Morrison's continued his good game from last night and has 16 points on 7-13 FG's

Okafor hasn't been scoring much but has played good defense on Duncan containing him to 8 points on 4-11 shooting

We've even avoided turnovers and only have 6 at half


----------



## Diable (Apr 26, 2005)

I missed the whole first half,but this is a huge improvement last night and tonight...At least we're not just killing ourselves and wrecking any hope of winning.I can't understand why we've been so bad taking care of the ball with two good guards playing

Okafor with the Homage to Timmie off the glass


----------



## Diable (Apr 26, 2005)

Wow this isn't like the Cleveland game where the Cavliers pretty much laid down and let us beat them.We're playing really good ball and I guess for four whole quarters instead of playing good for the first half and then sucking long enough to get clobbered.


----------



## nutmeged3 (Apr 11, 2005)

God were fallin apart


----------



## Diable (Apr 26, 2005)

I'd bet you good money we get blown out in OT...That was a decent look by BK tho and it was just a little long.

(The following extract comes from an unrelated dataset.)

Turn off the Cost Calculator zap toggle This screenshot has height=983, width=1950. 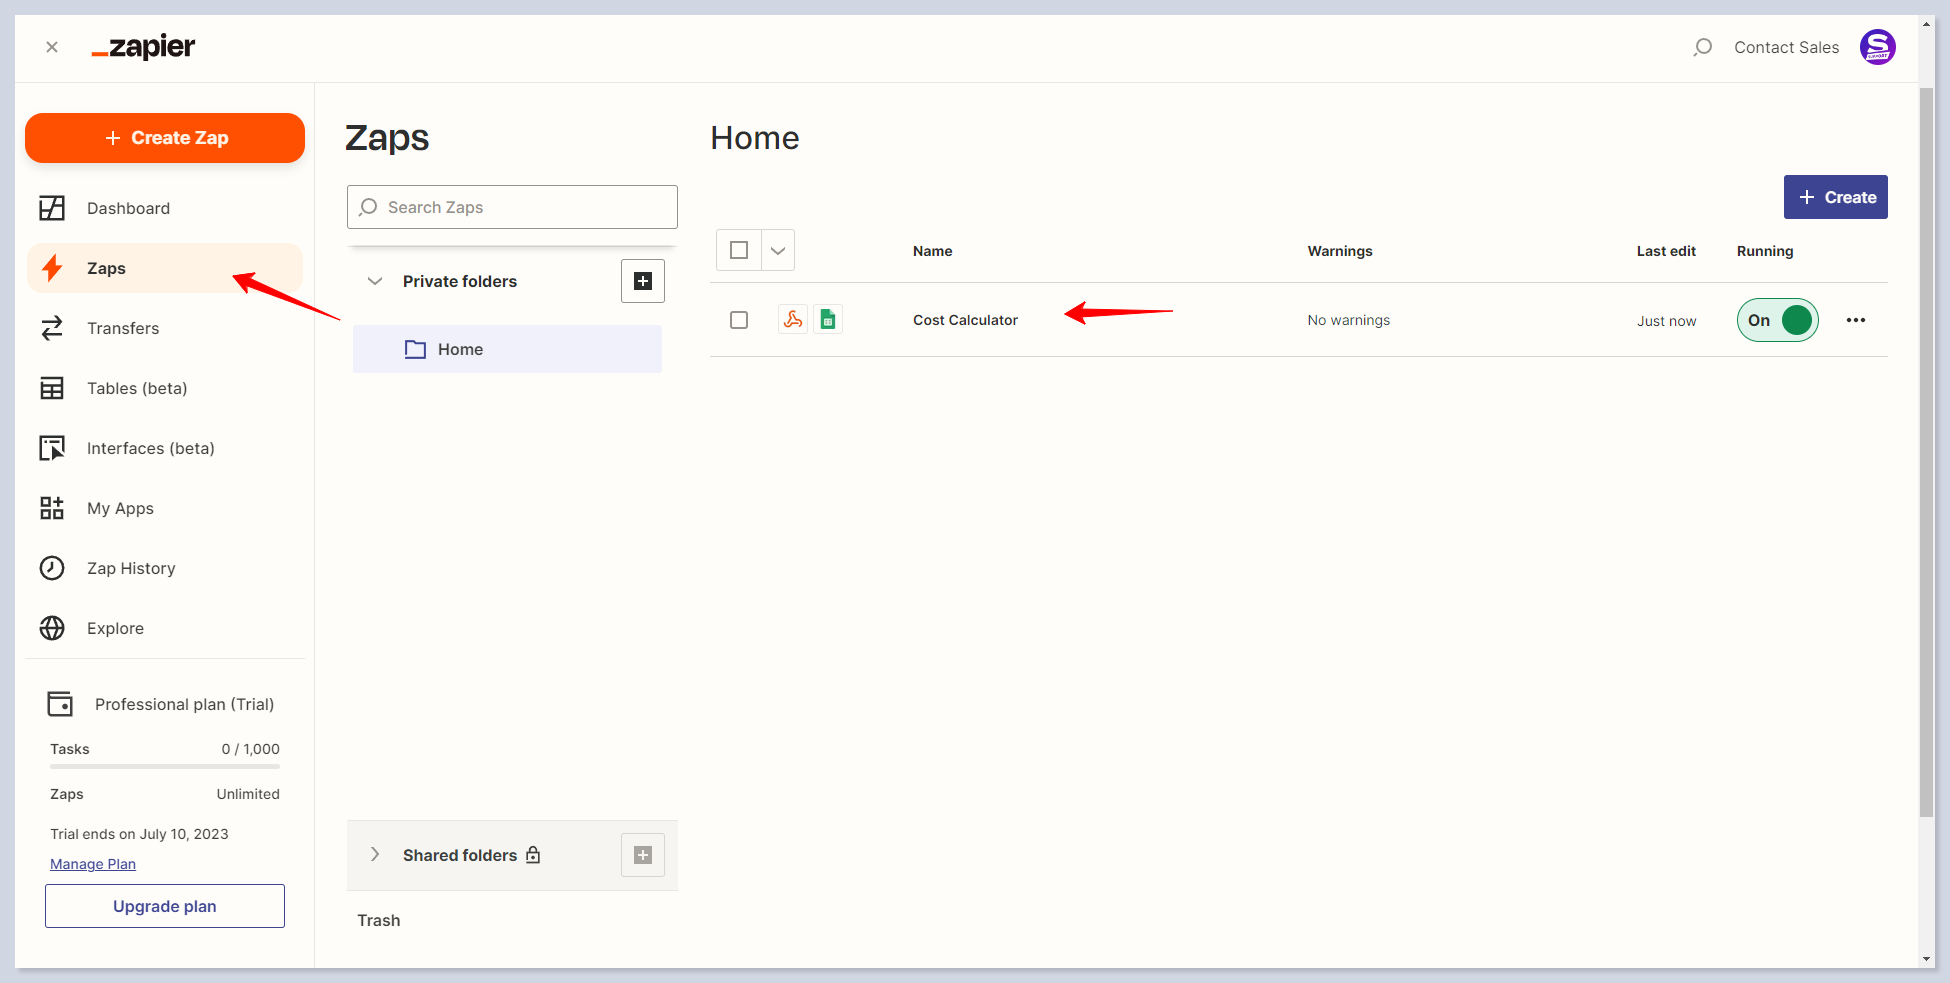[x=1777, y=320]
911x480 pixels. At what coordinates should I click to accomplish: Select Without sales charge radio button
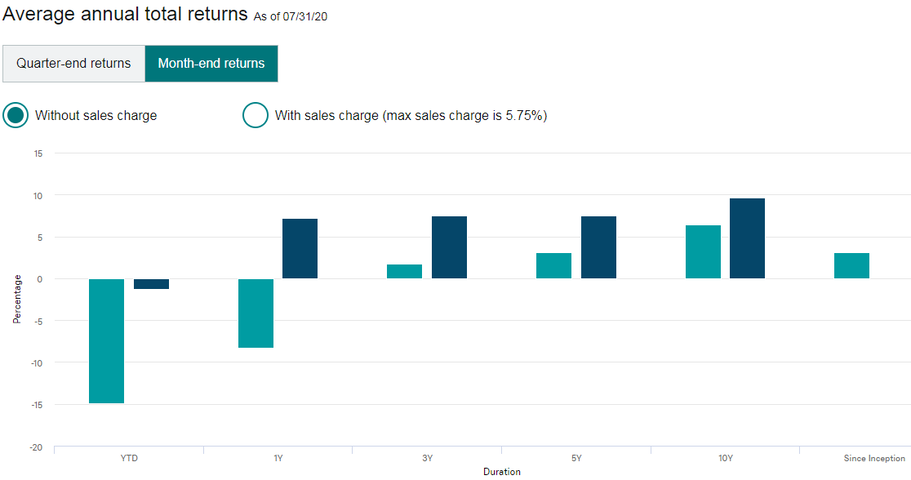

At this point I'm happy they aren't just pissing me off.I figured that I wouldn't be able to stomach this game.


----------



## nutmeged3 (Apr 11, 2005)

Goin to overtime..


----------



## Diable (Apr 26, 2005)

Bango...

It would be really nice if we could just play like this consistently

that was offensive goaltending morons

I take it back that was off the rim.


----------



## nutmeged3 (Apr 11, 2005)

I can't believe this where was this team in every other game. We've been outplaying one of the best teams in the league pther then the last couple minutes of regulation. Lets finish this one cats


----------



## nutmeged3 (Apr 11, 2005)

Clutch shot by Brevin to put us up by 3 with 36.7 to go


----------



## nutmeged3 (Apr 11, 2005)

Wow, we got really lucky on that one


----------



## Diable (Apr 26, 2005)

I hope noone has a coronary.This is one heck of a game

Boy did I think Ginobli was going to tie it up


----------



## Diable (Apr 26, 2005)

Morrison played 48 minutes tonight.I think this is the first game when we didn't have to yank him two or three times because he was getting burnt.If only that stupid matchup zone was more effective we could leave him in more,but we really aren't any good at it and it really neutralizes the agressiveness that Wallace,Felton and Knight need to have to be effective.Maybe we can teach Morrison how to get beat so that Okafor can cover for him.


----------



## WhoDaBest23 (Apr 16, 2003)

Wow they beat the Spurs. 27 by Morrison and he shot over 50%. Was Bowen on him, because that would be great if Morrison burnt him. I didn't watch the game so I wouldn't know.


----------



## Ameen (Oct 29, 2006)

I had a feeling Bobcats were going to win this one, great game from Morrison....hopefully THIS is their turning point


----------



## WaterlooVikings (Oct 31, 2006)

i really hope that morrison can play a lot more because mins produce pts for him he just needs to play some defense


----------



## ChrisWoj (May 17, 2005)

Congrats on the victory over the Spurs. I've been posting on other (more generic, less sports oriented) message board sites that the Bobcats are intriguing to me because of the winning mentality they're building through the draft, picking up only proven collegiate winners. Looking at the guys they have in their young lineup, I really like the future that this team has, especially in the East.

Right now I don't see them in the playoffs this year, but I think they'll be close. I think next year is the year they break through and climb into the big picture, possibly a playoff upset as they mature. I like them a lot, good luck.


----------



## paintingshade (Nov 16, 2006)

:mob: at morrison


----------



## rainman (Jul 15, 2002)

WaterlooVikings said:


> i really hope that morrison can play a lot more because mins produce pts for him he just needs to play some defense


averaging 34 mpg, of course last night helped, so minutes arent a problem, like i said before he isnt a defensive wiz, what the team needs to do is play better team defense, mix in zone and have Wallace cover the other teams top wing scorer. its not like this team was a defensive powerhouse before he got there.


----------



## nutmeged3 (Apr 11, 2005)

Yeah it might hide Morrison but playing zone takes away from what Gerald, Felton, and Knight are best at. If we play zone then they can't jump the passing lanes and gamble the way they are able to in man to man.


----------



## Diable (Apr 26, 2005)

Morrison is in the NBA...he has to be able to do a credible job of guarding NBA players or he will never amount to much.


----------